La signification de la cession n'a pas pour objet « d'informer » le débiteur de l'obligation c'est à dire le bailleur de la cession de la cession du droit au bail.

Elle a pour effet de créer le lien de droit entre le débiteur cédé et le nouveau créancier, cela malgré l'effet relatif des contrats prévu à l'artcile 1199 du Code Civil, et en dehors de tout consentement de celui-ci. C'est pourquoi, en son absence, le cessionnaire ne peut opposer le droit qu'il a acquis au bailleur.

C) Le cas de l'agrément tacite du bailleur.

En l'absence de signification, la simple information du bailleur ne peut suffire à caractériser un engagement de celui-ci dans le lien de droit avec le cessionnaire. L'attention du rédacteur des actes de cession devra donc être totale.

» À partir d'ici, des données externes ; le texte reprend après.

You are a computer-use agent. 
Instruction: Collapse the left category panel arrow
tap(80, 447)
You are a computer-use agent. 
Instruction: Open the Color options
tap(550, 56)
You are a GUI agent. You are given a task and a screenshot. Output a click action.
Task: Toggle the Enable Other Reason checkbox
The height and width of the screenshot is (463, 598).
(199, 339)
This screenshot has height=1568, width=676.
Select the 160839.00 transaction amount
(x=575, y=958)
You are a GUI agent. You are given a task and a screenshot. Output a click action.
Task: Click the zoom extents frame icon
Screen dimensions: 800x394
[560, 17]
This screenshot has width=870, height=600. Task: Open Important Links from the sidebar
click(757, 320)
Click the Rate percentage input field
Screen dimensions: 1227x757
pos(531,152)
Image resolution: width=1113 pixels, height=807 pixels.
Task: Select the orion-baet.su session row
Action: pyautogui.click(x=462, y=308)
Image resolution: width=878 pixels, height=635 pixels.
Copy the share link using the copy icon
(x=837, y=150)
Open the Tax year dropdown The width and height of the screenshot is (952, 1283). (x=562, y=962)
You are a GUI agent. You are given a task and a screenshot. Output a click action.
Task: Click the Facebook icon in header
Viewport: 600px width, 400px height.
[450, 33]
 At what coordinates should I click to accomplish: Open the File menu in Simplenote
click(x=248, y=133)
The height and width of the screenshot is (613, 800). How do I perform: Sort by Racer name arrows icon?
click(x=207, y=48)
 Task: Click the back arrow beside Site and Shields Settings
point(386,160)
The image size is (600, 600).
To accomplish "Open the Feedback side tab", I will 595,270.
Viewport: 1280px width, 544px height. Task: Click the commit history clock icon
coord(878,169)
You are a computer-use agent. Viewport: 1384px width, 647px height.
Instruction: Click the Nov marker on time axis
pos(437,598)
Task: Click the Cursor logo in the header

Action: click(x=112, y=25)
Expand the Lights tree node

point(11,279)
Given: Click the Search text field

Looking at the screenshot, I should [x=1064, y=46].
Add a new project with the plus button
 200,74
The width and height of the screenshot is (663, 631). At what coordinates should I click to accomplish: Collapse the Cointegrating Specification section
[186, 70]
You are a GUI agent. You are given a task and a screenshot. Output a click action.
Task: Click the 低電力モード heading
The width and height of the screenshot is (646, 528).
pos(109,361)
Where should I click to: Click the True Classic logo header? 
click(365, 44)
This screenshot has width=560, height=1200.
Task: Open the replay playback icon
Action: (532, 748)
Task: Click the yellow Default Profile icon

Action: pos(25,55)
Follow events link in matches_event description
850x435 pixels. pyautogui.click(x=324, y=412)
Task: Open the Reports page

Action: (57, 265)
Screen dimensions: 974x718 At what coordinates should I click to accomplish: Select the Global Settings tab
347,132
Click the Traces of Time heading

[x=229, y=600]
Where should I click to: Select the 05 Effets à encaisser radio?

En effet, la simple réponse du bailleur ne suffira pas à établir un lien contractuel, aussi les formulations usuelles selon lesquelles le bailleur "prend bonne note de la cession envisagée" ou " à bien pris connaisance de la cession envisagée" seront insuffisantes

il faudrait, pour que le lien contractuel soit établi, qu'il résulte soit d'un écrit non équivoque soit du comportement du bailleur qui manifesterait son agrément à la présence du cessionnaire.

La perception des loyers peut constituer un acquiescement à la présence du cessionnaire et donc une acceptation tacite mais à condition que le bailleur sache en quelle qualité celui-ci les paye puisqu'un un tiers pouvant toujours acquitter une dette pour le compte du débiteur.

Tel sera cependant le cas lorsque le bailleur emet les appels de loyers ou le nouveau quittancement à l'ordre du nouveau locataire.

Cependant la validation tacite étant le plus souvent refusée, le respect des formalités de l'article 1690 du Code Civil sera toujours la règle.

 2 - La dispense contractuelle de signification

a) Les clauses contractuelles doivent constituer un agrément du cessionnaire par le bailleur.

Les clauses relatives à la cession se présentent sous différentes formes.

Il ne faudra cependant pas confondre les clauses d'« autorisation de cession » et les clauses d'« agrément du cessionnaire » dont l'objet et le but diffèrent.

 

Les clauses d'« autorisation de cession » obligent à solliciter l'autorisation du bailleur sur le principe de la cession, sans que le cessionnaire soit déjà connu : aussi , l'autorisation du bailleur ne dispensera pas de la signification.

 

Les clauses d'« agrément du cessionnaire » obligeant le locataire à demander l'agrément du bailleur avant la cession, contraignent à communiquer les renseignements sur la personne du cessionnaire, et, donc, en cas d'accord du bailleur, constituent une reconnaissance « par avance » de la présence du cessionnaire dans les lieux, en dispensant de la procédure légale(Civ. 3e, 2 oct. 2002)

 

Sauf clause contraire prévue au bail.

 

b) Le concours du bailleur à l'acte de cession.

Lorsque le bailleur est appelé à concourir à l'acte de cession, il a connaissance de la personne du cessionnaire, mais également en signant l'acte, il manifeste son intention de l'agréer.

Il y a donc, de fait, dispense de signification dans ce cas.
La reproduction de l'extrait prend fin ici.